**Given task 1**
Answer these questions using the post on Sacred ingredients:
(a) Which dataset name does the data config set?
(b) What dropout value does the model config assign?
(c) What name does the main experiment receive?
**Given task 2**
Extend the post on Sacred ingredients, picking up right after its final line of code.

**Page**
Sacred has this concept called ingredients that lets you modularize experiment configs. Perfect for complex projects:

python

from sacred import Ingredient

# Define reusable components
data_ingredient = Ingredient('dataset')
model_ingredient = Ingredient('model')

@data_ingredient.config
def data_cfg():
    name = 'cifar10'
    train_split = 0.8
    augmentation = True

@model_ingredient.config  
def model_cfg():
    architecture = 'resnet18'
    pretrained = True
    dropout = 0.5

# Main experiment uses ingredients
ex = Experiment('image_classifier', 
                ingredients=[data_ingredient, model_ingredient])

@ex.automain
def train(dataset, model):
    # Access ingredient configs
    data = load_data(dataset['name'], dataset['train_split'])
    net = create_model(model['architecture'], model['pretrained'])

**Information supplied**
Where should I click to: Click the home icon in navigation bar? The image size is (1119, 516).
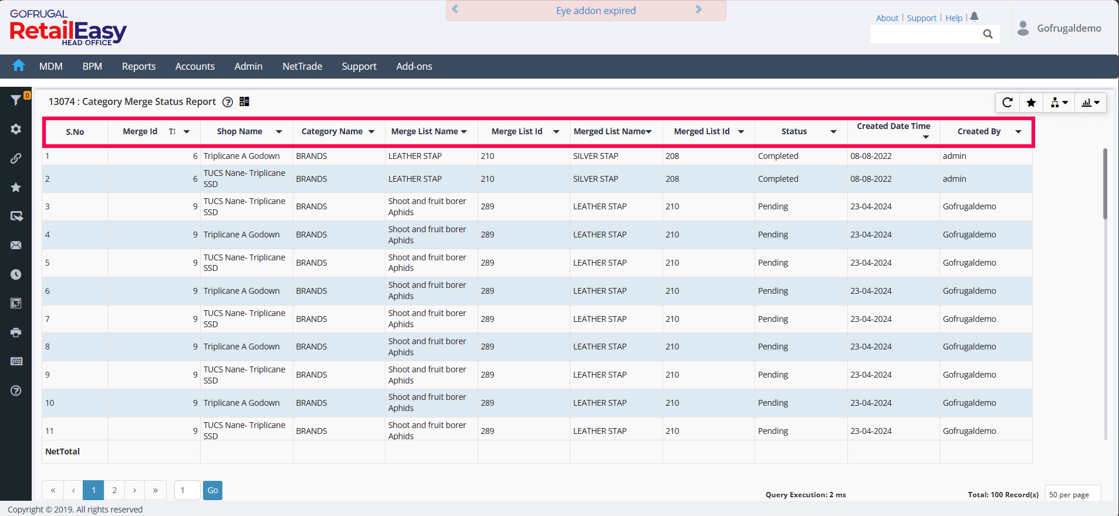point(19,66)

**Exercise output 1**
(a) 'cifar10'
(b) 0.5
(c) 'image_classifier'

**Exercise output 2**
    # ... training code

Override ingredient configs like this:

bash

python train.py with dataset.name=imagenet model.architecture=resnet50

This is perfect for papers where you’re testing multiple datasets and models. You define each component once and mix-and-match in experiments.

Capturing Sacred: Best Practices from the Field

After managing thousands of Sacred experiments, here’s what actually matters:

Always add a description:

python

@ex.main
def train(_run):
    _run.info['description'] = 'Testing new regularization technique'
    # ... training code

Future you will thank present you when browsing old experiments.

Use custom metrics wisely:

python

@ex.capture
def evaluate_model(model, _run):
    metrics = compute_metrics(model)
    
    # Log them all at once
    for name, value in metrics.items():
        _run.log_scalar(f"eval.{name}", value)

Structure your artifact names:

python

# Bad
_run.add_artifact("model.pth")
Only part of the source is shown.